Before I start scanning my whole life I'm doing some testing and I found this a bit troubling.  I scanned the following wine bottle (good wine)

https://www.evernote.com/shard/s3/sh/01e06fd5-84f2-432d-bfb6-27602551054b/f56883009dbe3c21b806e79bbc27317d

 

And when I search in evernote for "Merlot" nothing comes up in the search.

 

But if I search for anything else on the label like "laundry" or "cabernet" or "Okanagan" this label does come up.  Why won't it find Merlot?

 

 

Link to comment

puzzling. 
I loaded that image into a note on my own premium evernote account. 

 

The desktop client on my Mac is saying the image has yet to be indexed (its been about 10 minutes, multiple syncs....) and as a result, it is not searchable. 
 

Vexingly, if I log into the web interface and search, for example, for "laundry", sure enough, it finds the text in the image! So it IS in fact, indexed!

 

What version of the Evernote client are you using?

Link to comment

Ok, I am using 5.6.0 Public Beta 1. Yet we are both experiencing issues....

 

When you log into the web interface and search for a word like "laundry" or "dirty" (limiting the search in a sensible way so that you don't get piles of extraneous results), does it detect those words in the image, as it did for me?

 

The version we are running on our desktop should have no bearing on what we see in the web interface. 

Link to comment

Scott, my guess is a photograph may OCR better in this case than a flat scanner, considering the curvature of the bottle.

Hmmmm but OCR seems to be successful given that it turns up in search results just fine in the web client. It just seems like the desktop client isn't getting the message that the attachment is in fact indexed! 

 

Also, even this, comparatively worse photograph of a wine bottle got OCR'd just fine!

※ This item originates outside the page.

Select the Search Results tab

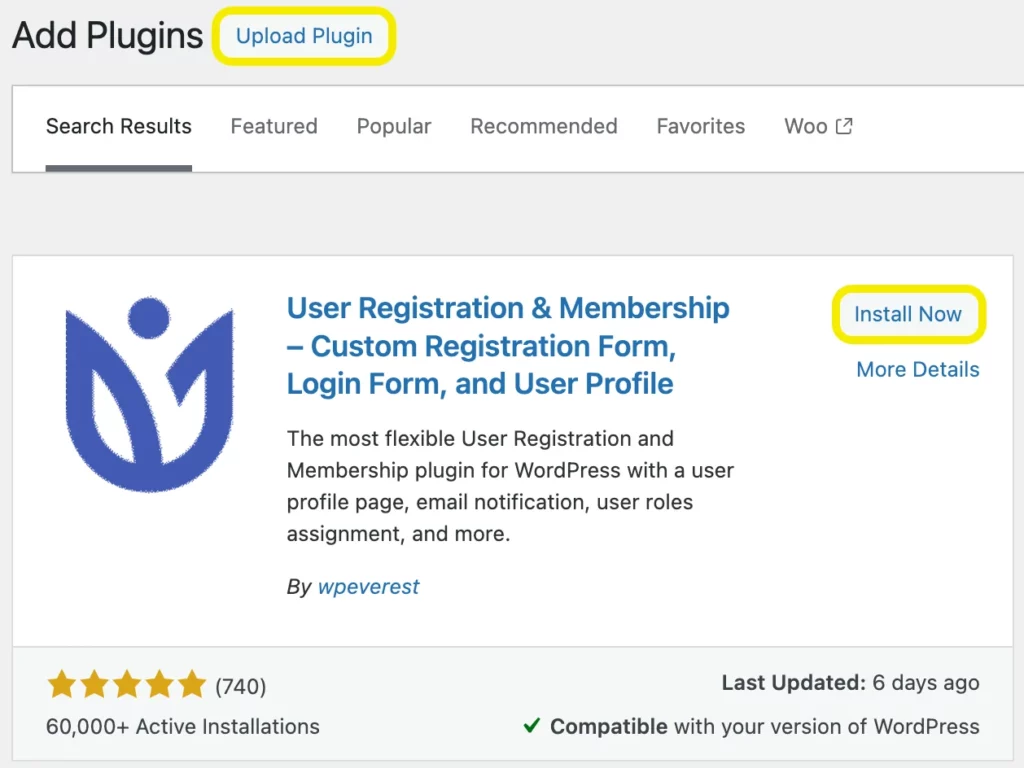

https://www.evernote.com/shard/s25/sh/eb5fc921-79f2-41d1-bb27-e3cb8000114c/8dff5e8e44b14fffa8bfb0909c15068d

Link to comment

Guys FYI, I took the photo with my iphone and I think I had it on "document" mode.  Scott yes when I search for dirty, or laundry I get the highlighted text on the label that it found it, yet it won't find "merlot"  As you can see merlot is a bit wrapped around but the picture is very clear and to me shouldn't be an issue.

 

This said,  how long should I expect Evernote to take to crunch the data when I upload a photo/document?

Link to comment
  • Level 5

I think the curvature of the bottle and the spacing of the letters are combining forces to confuse the OCR.

The space between the E and the R is a particular problem.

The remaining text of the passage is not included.